- **Given text**
Bill Timoney (born March 5, 1958) is an American actor, director, script writer and producer.

Career
Perhaps the best known of Timoney's roles on television is the character of Alfred Vanderpool on All My Children. The musical team Boyz II Men drew inspiration from Timoney's Vanderpool, and Nathan Morris, one of its tenors, used the stage name "Alex Vanderpool" in the character's honor early in the team's career. Timoney portrayed Vanderpool - known as "the preppie nerd of Pine Valley" - from 1982 through 1987, returning to the role on a cameo basis from 1998 through 2005.

Timoney is also a well-known voice actor, specializing in "dubbing" voices for foreign language live action and animated programs.  He has directed and script-adapted dubs of Japanese anime at Headline Studios.

Timoney's eclectic career ranges from working as a stand-up comedian at NYC's famed Improv, to writing the recurring column "Heard But Not Seen: Adventures in Voice Acting" for Videoscope Magazine.

Theatre work
In April 2010, Timoney made his off-Broadway theater debut at the Soho Playhouse as the understudy for the actor Dan Butler in the role of Joseph Flaherty in The Irish Curse, dramatized by Martin Casella. Timoney went on for Butler for several performances. He also went on for Scott Jaeck in the role of Father Kevin for a single performance. In August 2010, Timoney received excellent notices for his performance as Bob in the Stephen Padilla drama, Picking Palin, for the New York International Fringe Festival. Co-starring with Timoney in the play was his wife, actress Georgette Reilly Timoney. The couple have performed together in stage productions at Arkansas Rep, NJ Rep, Shadow Lawn Stage, and the Celtic Theatre Company of New Jersey. The Timoneys voiced the recurring characters of married couple Izzy & Cara on Season 12 of the long-running anime TV series Pokémon.

Timoney served as associate producer, cast member and fight coordinator for the independent feature film Last Chance, the directing debut of Emmy-winning actor Bryan Cranston (of Breaking Bad).

- **Written instruction**
Copy the stretch of the Bill Timoney biography from "Timoney's eclectic career" through "for Videoscope Magazine.", swapping "column" for "series".

Word and element locating data:
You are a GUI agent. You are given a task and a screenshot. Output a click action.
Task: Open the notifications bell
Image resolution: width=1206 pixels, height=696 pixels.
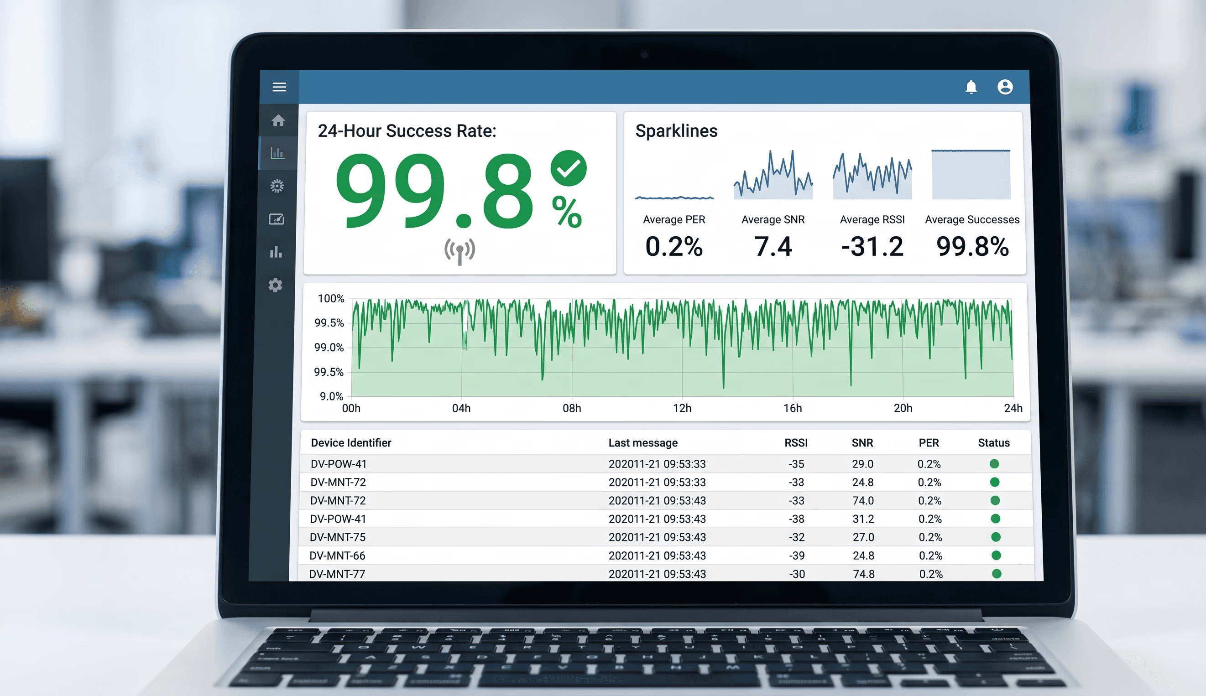(971, 87)
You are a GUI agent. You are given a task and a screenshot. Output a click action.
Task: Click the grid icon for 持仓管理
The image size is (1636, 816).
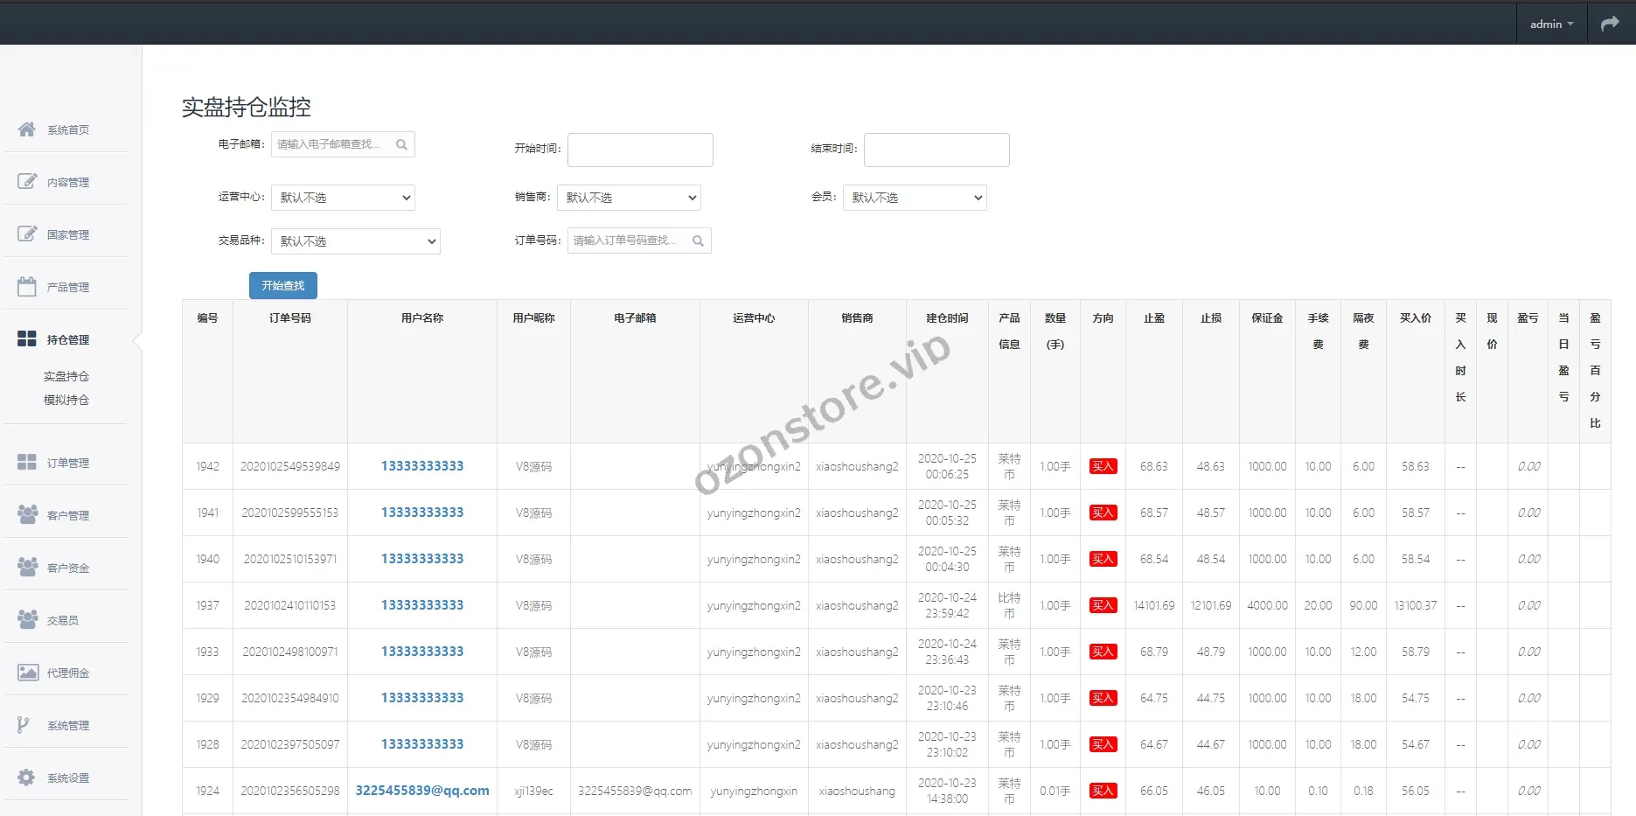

- **Exercise result**
Timoney's eclectic career ranges from working as a stand-up comedian at NYC's famed Improv, to writing the recurring series "Heard But Not Seen: Adventures in Voice Acting" for Videoscope Magazine.